Sunday, January 28, 2007

Cooking class

It's been a long time coming, and the other day when yet another class was canceled due to no-shows I took the opportunity to be home early and learn how to cook a Senegalese dish start to finish. I'm so proud of what I learned that I want to share a little bit about it.

The dish is called "domoda," a classic Senegambian fish and rice combo with a thick tomato-y sauce and all the regular veggies, cabbage, manioc, carrots, turnips, squash, etc. the details of all the prep aren't terribly exciting. But then there came the moment that I was asked to squish the tomatoes one by one with my bare hands. How satisfying. And it got better. We started frying the fish up a little bit and suddenly it all made sense. I had never been able to figure out the tiny, slightly irregular marble-type things in the food. But here they were, fried fish eyeballs. Who knew they could balloon like that?

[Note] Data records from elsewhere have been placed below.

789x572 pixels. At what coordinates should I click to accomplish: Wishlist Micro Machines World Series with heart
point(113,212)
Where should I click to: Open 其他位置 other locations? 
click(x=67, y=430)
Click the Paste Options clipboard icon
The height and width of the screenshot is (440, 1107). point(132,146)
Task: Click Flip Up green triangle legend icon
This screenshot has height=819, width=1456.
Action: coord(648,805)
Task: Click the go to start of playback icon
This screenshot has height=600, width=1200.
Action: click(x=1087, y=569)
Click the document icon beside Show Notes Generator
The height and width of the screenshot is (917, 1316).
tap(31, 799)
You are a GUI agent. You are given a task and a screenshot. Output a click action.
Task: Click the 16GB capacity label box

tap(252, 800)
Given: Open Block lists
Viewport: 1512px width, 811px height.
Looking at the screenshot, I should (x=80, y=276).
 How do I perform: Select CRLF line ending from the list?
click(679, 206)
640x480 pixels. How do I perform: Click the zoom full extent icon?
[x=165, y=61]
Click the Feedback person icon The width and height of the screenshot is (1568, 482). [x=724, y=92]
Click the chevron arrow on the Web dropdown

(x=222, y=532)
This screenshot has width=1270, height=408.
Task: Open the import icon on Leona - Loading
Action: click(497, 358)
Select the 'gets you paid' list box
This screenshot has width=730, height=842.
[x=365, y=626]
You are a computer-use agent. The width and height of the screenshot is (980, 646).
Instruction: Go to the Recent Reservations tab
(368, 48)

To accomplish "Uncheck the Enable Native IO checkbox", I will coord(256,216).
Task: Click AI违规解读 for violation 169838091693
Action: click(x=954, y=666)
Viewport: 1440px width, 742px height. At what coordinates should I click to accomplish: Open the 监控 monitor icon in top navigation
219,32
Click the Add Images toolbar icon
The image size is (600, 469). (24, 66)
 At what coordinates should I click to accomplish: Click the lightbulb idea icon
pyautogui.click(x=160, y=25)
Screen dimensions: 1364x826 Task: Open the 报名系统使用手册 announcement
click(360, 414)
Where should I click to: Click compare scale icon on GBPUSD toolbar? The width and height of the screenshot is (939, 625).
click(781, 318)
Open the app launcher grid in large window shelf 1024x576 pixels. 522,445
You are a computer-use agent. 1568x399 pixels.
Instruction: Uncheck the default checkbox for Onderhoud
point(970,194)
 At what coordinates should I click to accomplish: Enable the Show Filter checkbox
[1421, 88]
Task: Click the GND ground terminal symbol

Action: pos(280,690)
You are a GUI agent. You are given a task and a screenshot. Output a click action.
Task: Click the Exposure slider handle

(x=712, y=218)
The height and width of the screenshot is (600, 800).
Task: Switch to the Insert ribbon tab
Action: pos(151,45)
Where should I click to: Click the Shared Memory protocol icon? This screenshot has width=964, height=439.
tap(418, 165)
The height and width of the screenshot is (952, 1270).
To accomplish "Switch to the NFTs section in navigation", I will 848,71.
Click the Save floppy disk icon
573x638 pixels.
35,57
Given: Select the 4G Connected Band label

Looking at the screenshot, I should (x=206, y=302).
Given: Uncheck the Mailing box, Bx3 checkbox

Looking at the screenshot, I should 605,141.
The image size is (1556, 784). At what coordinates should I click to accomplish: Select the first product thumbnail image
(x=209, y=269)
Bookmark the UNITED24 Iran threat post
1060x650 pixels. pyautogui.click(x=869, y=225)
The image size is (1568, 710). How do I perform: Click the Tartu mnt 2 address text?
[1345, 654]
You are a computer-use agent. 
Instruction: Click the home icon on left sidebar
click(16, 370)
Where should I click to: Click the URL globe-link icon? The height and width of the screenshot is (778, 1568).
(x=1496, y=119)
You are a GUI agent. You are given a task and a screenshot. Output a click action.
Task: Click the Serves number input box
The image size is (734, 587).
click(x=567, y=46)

once we finished prep for lunch it was time to get started on dinner. In Senegalese cuisine lunch is the main meal. It requires a long time to cook and is usually quite a bit more expensive (and tasty) than dinner. For dinner, we tend to have a little bit of rice with bits of dried fish or kinds of meat 'extras', stomach, organs and the like. The dried fish, known as "ketcha" that ends up in these dishes is very inexpensive because it is actually fish that has started to spoil and then was dried and salted. I've known this for a long time and I guess I learned to live with it (and the strong taste that comes with it). Habit can change I suppose. Well for dinner I got to prepare the ketcha. I was handed a paper bag with three dried fish in it and told to pick out the bones. I started to work using my best knowledge of the anatomy of a fish and was bent intently over my task when I realized that in the effort to pick out the tiny bones I had completely ignored the fact that I was actually digging right into maggots. I was more than a little shocked, but I couldn't drop the fish and make a scene... it is, after all, the same dish we eat almost every day. So I leaned casually over to my sister and asked her about it. She told me I was doing just fine... when we washed the fish later all the maggots would come off.

Bon appetit!

1 comment:

nomdeguyer said...

Perfectly delightful account of the continuing saga and what does the Wolof mean and How can I correct the spelling errors in the Wolof. That's my means of fulfillment after all.